● What is required
Below are some entries. Transcribe the lines from the one holding "Task: Select the grey" to the one holding "Side of Cash", inclusive, but not the pictures among them.

[Saved data entries]
--------

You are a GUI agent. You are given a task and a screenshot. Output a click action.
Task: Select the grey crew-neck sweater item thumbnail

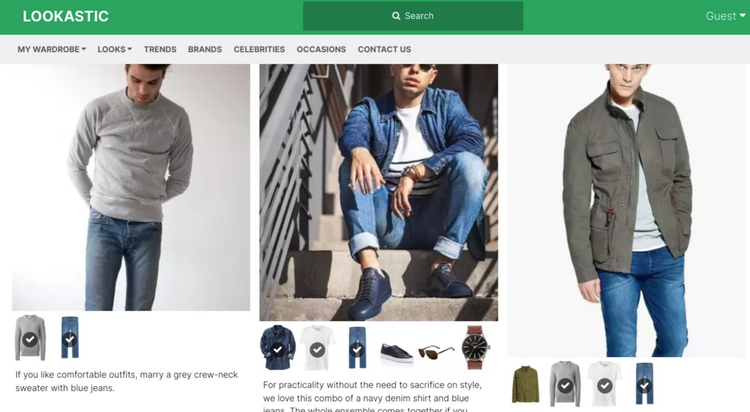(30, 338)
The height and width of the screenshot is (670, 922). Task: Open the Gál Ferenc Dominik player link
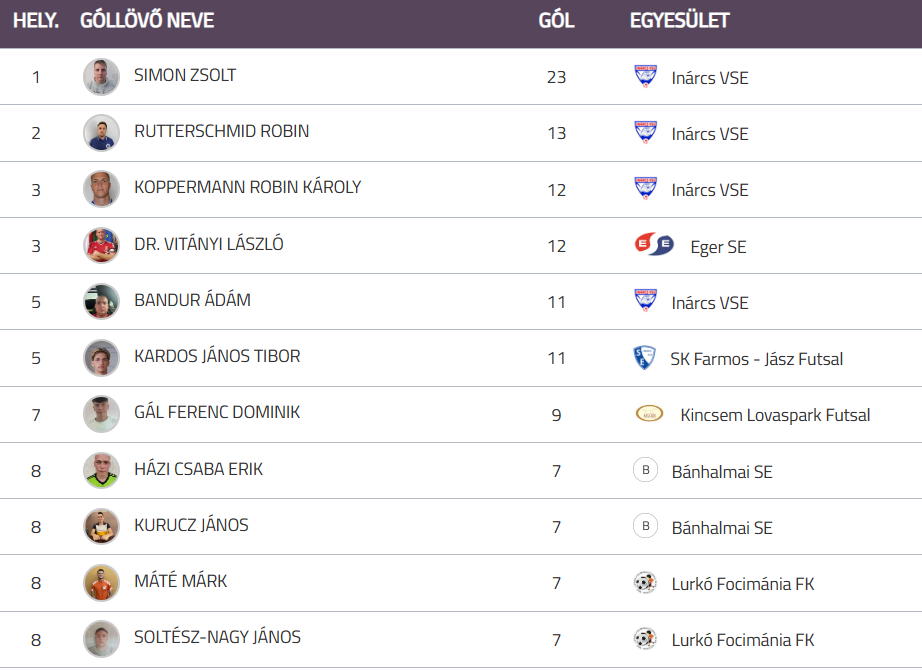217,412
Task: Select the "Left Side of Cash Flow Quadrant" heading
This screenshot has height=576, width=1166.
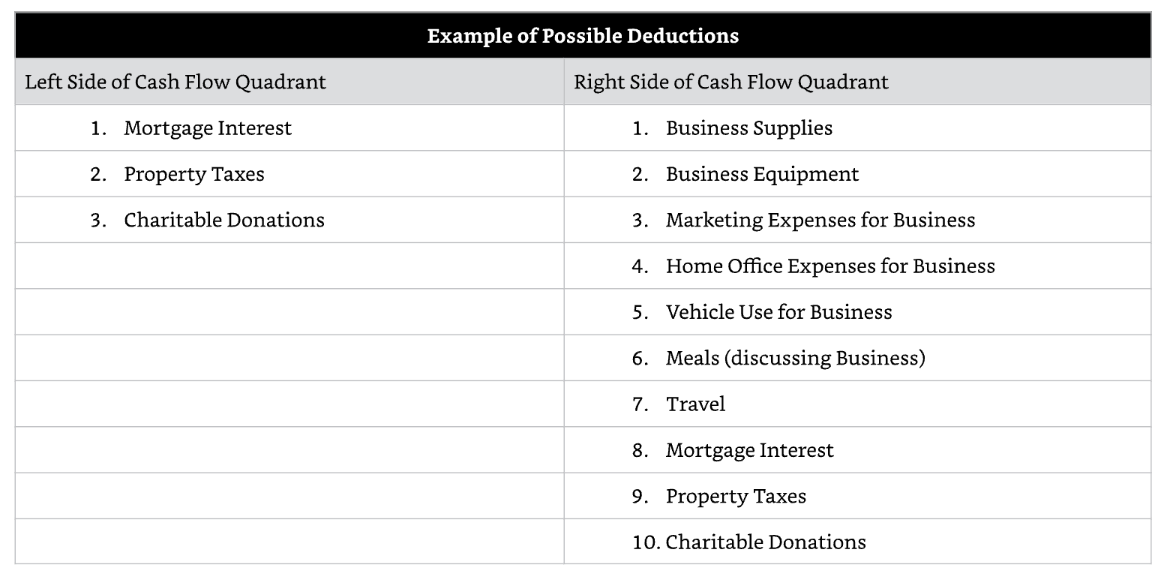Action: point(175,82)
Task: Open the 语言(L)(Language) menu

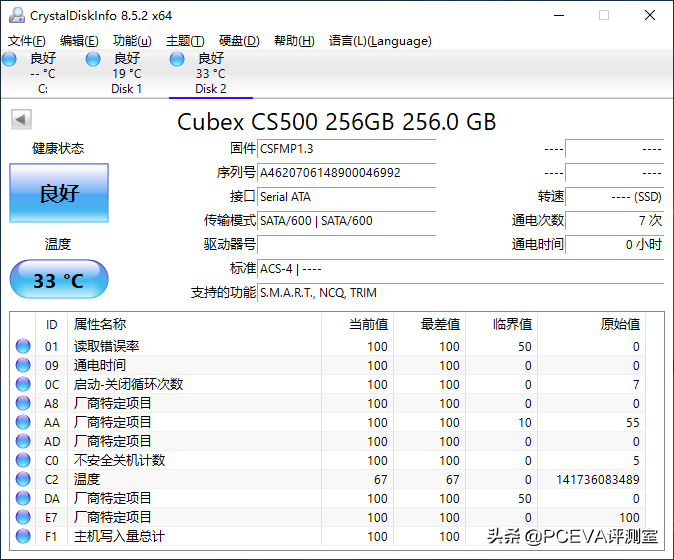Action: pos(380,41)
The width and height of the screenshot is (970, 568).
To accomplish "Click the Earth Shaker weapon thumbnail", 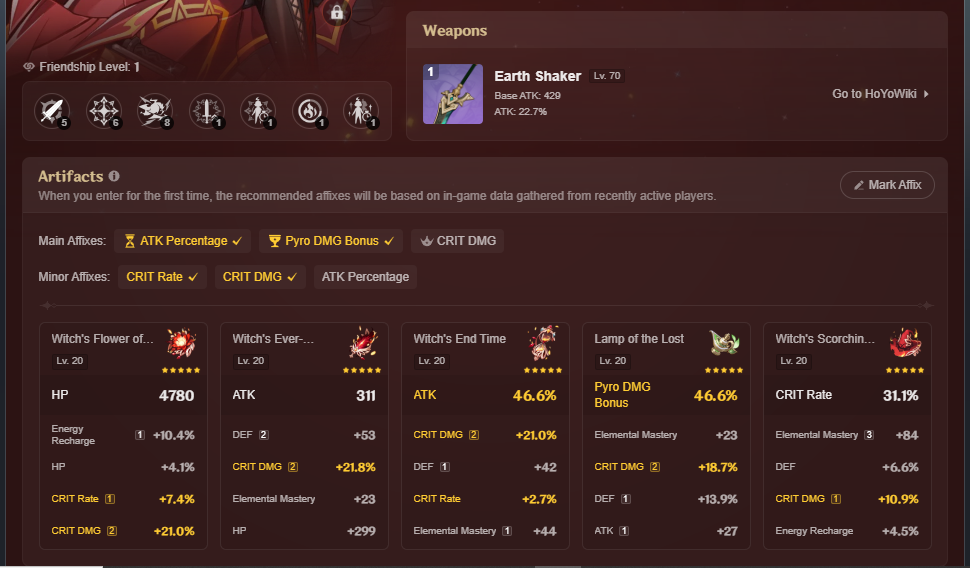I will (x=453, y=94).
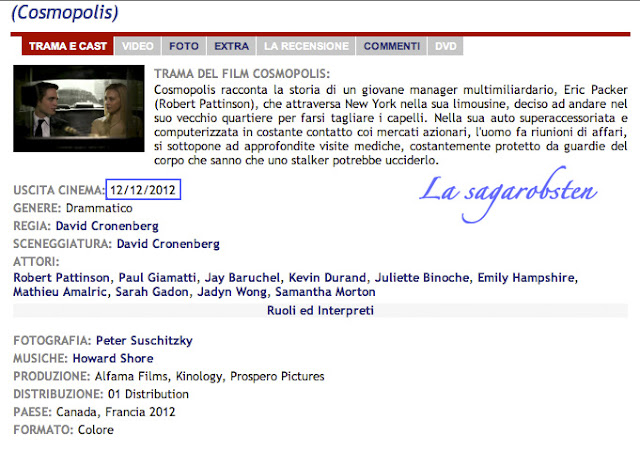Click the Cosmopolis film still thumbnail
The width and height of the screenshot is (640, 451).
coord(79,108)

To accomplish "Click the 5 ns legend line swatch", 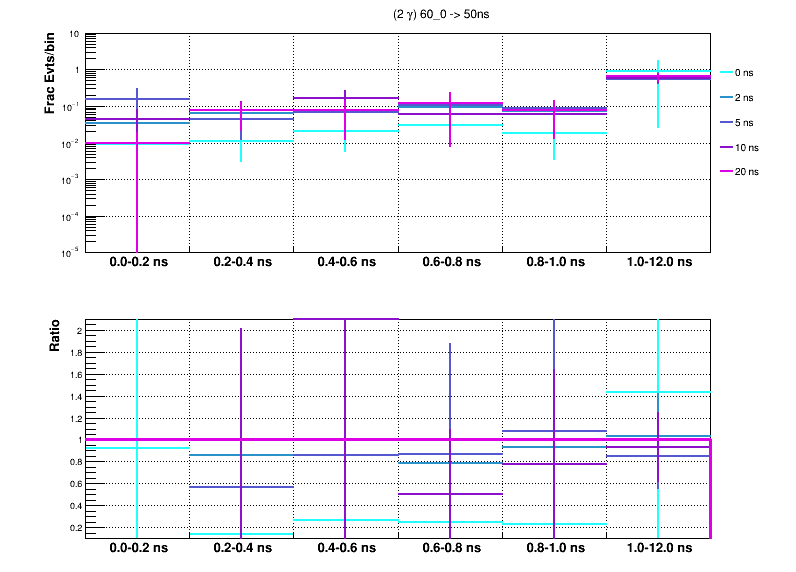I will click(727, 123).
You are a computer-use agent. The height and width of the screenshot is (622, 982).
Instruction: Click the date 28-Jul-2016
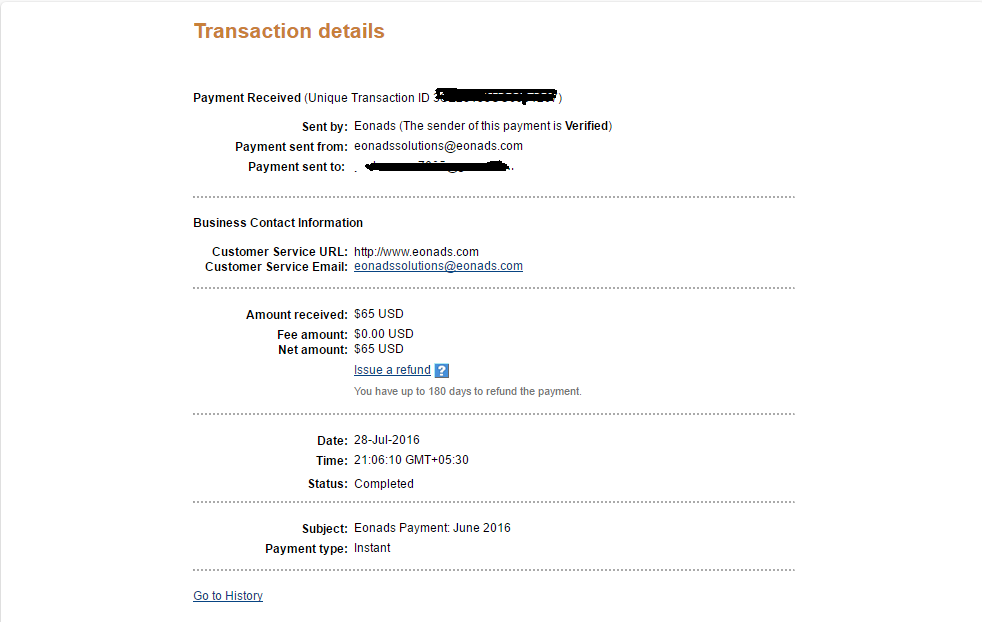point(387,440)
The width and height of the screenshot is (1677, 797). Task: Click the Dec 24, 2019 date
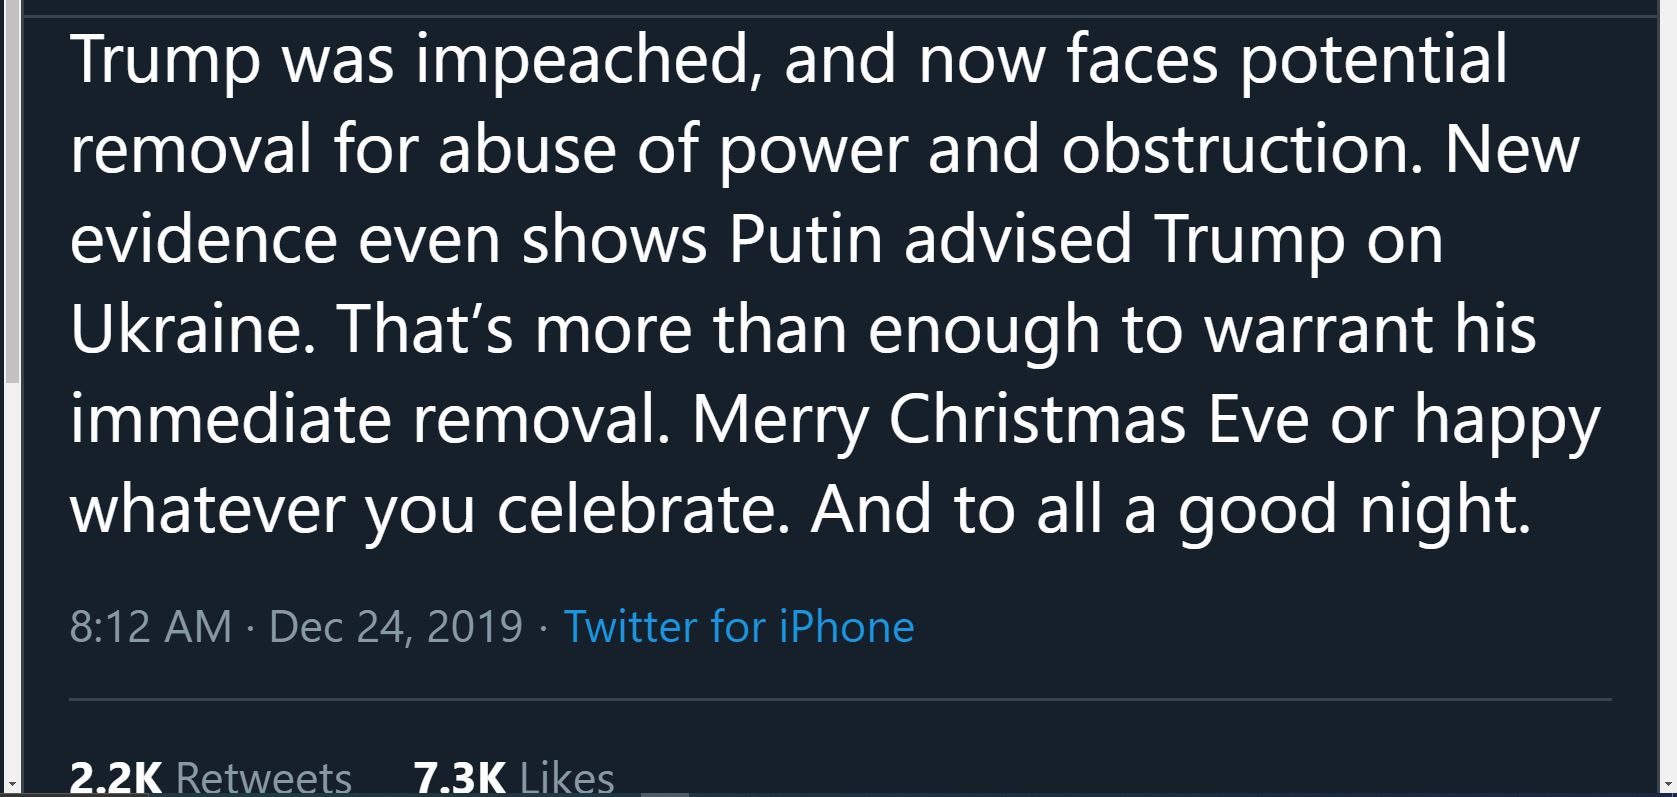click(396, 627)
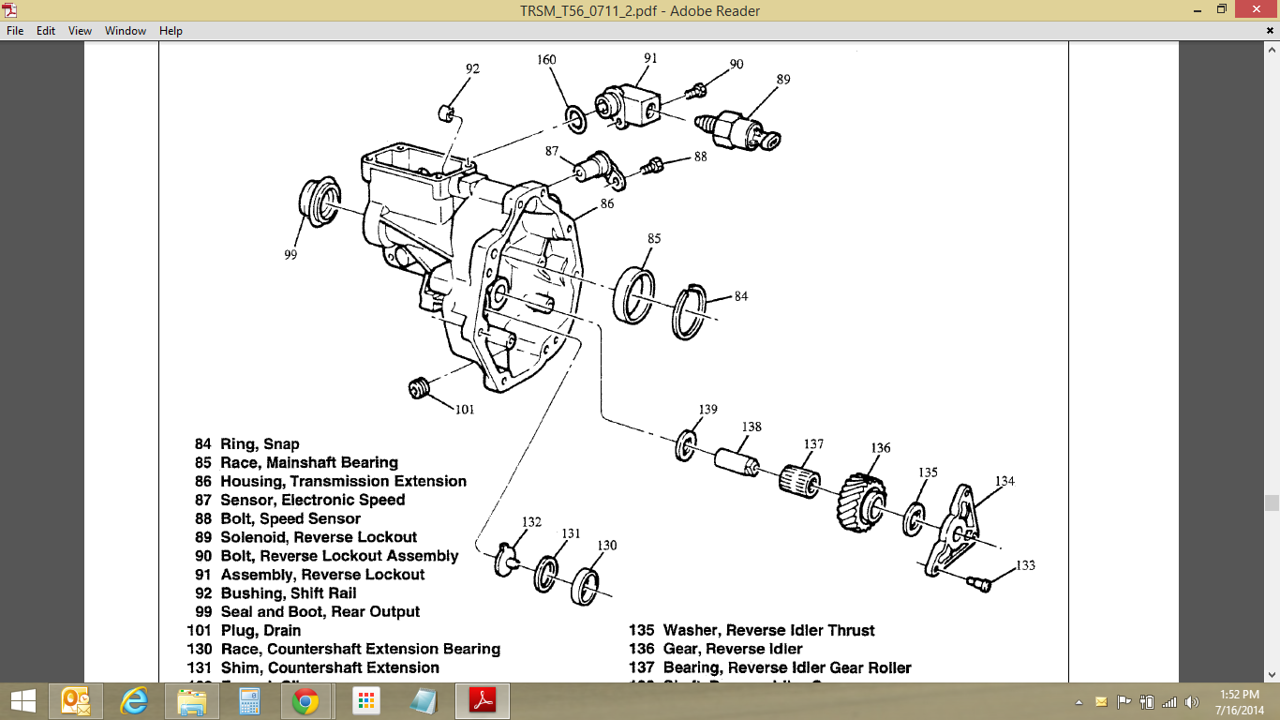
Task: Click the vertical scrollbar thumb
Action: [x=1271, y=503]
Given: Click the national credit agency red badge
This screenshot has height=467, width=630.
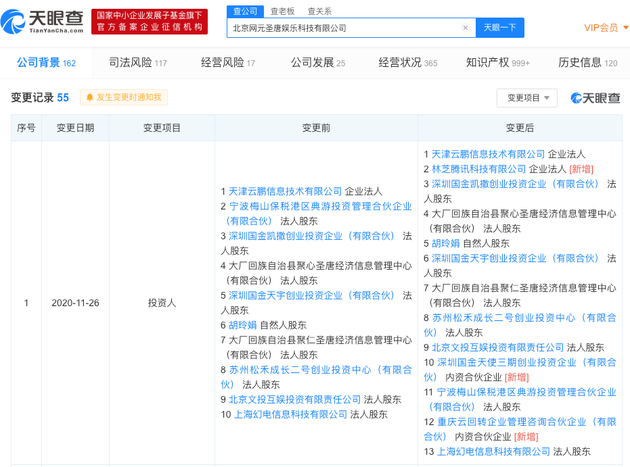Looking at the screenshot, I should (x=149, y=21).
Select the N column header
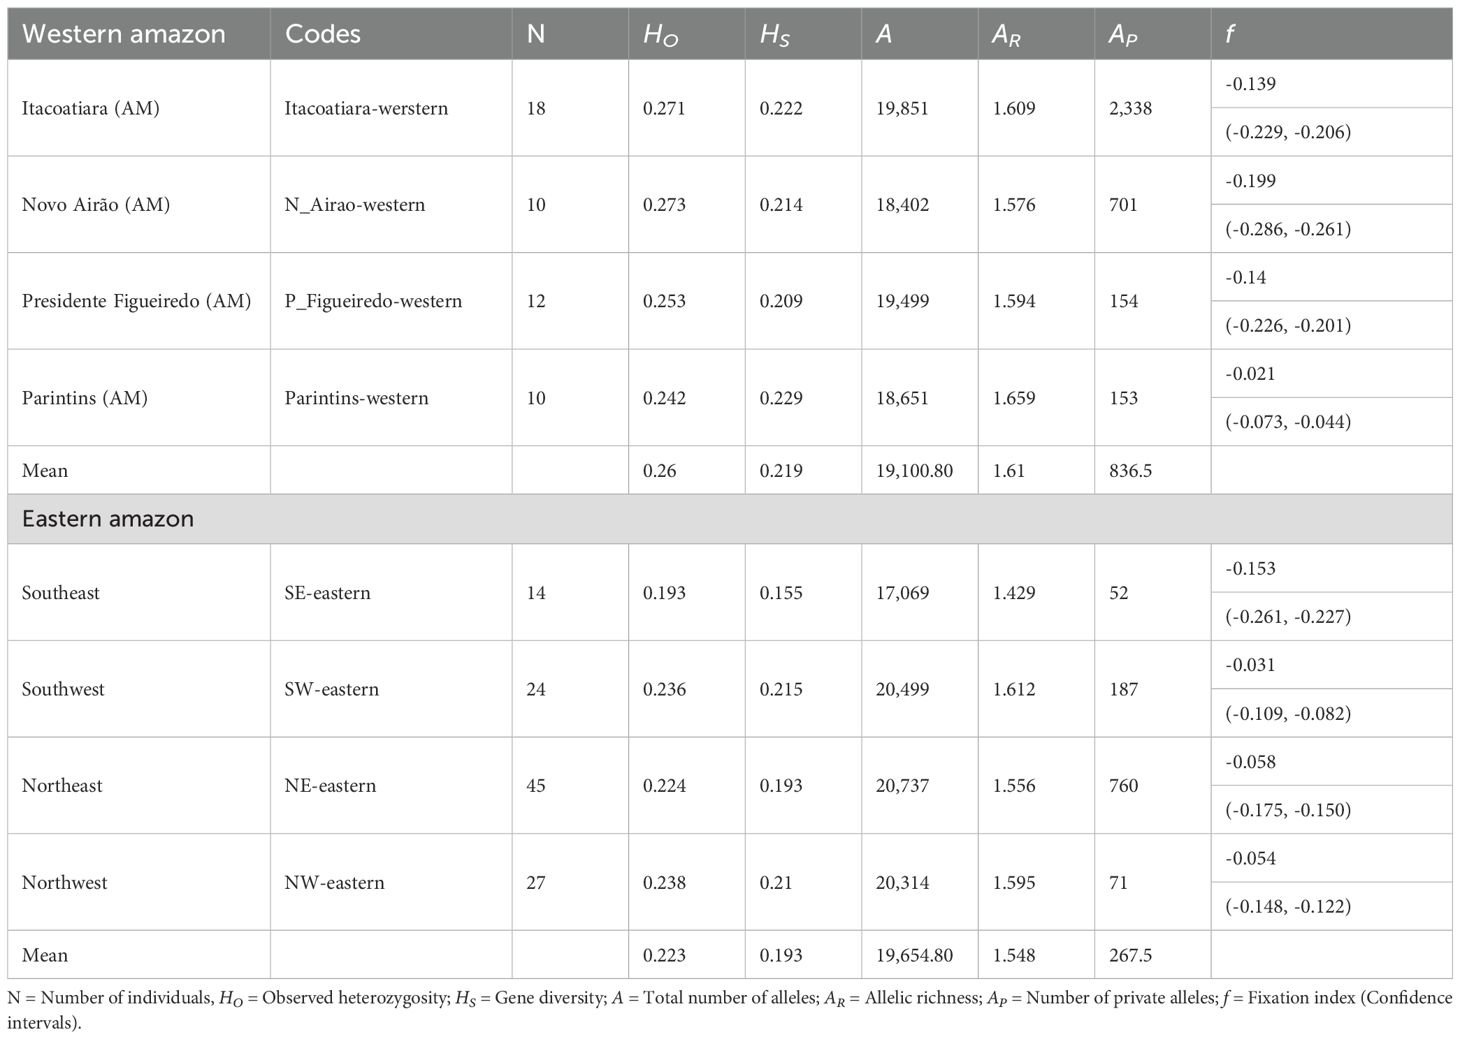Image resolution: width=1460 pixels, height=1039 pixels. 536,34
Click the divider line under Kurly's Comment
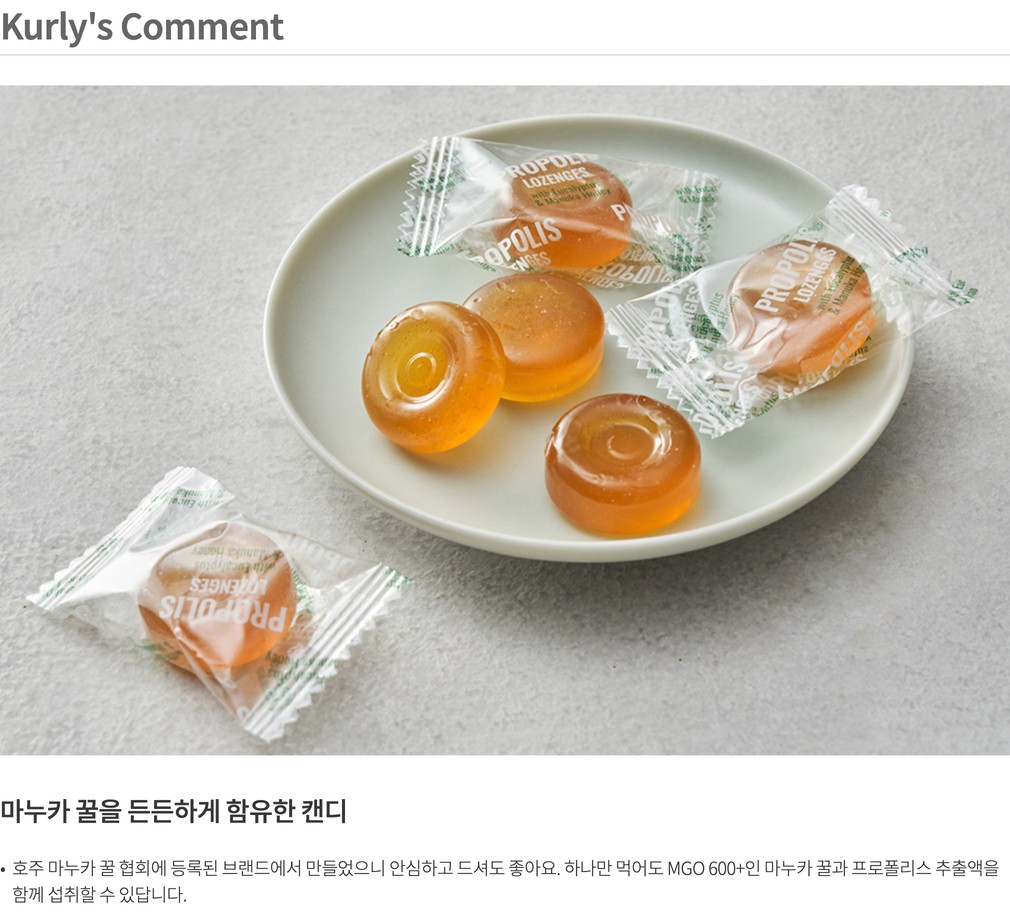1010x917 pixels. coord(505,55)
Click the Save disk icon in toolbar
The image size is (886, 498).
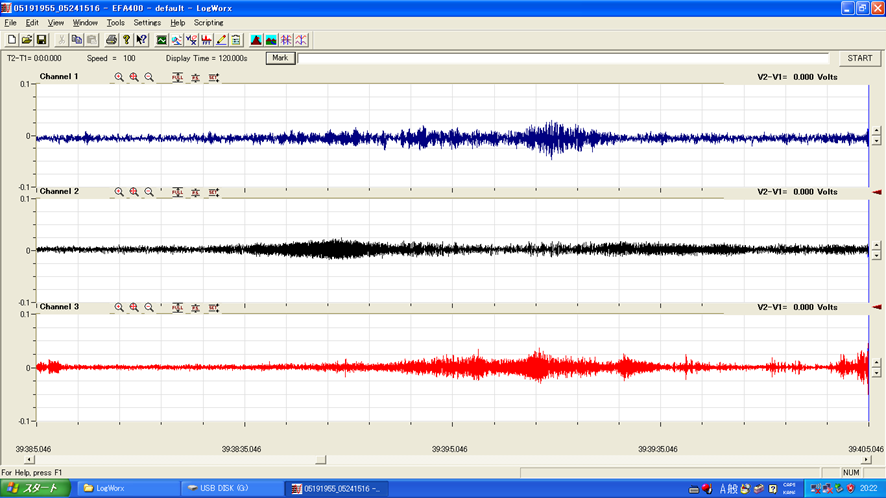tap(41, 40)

--------

● Answer box
Task: Select the grey crew-neck sweater item thumbnail

(30, 338)
The height and width of the screenshot is (670, 922). Task: Open the Gál Ferenc Dominik player link
217,412
Task: Select the "Left Side of Cash Flow Quadrant" heading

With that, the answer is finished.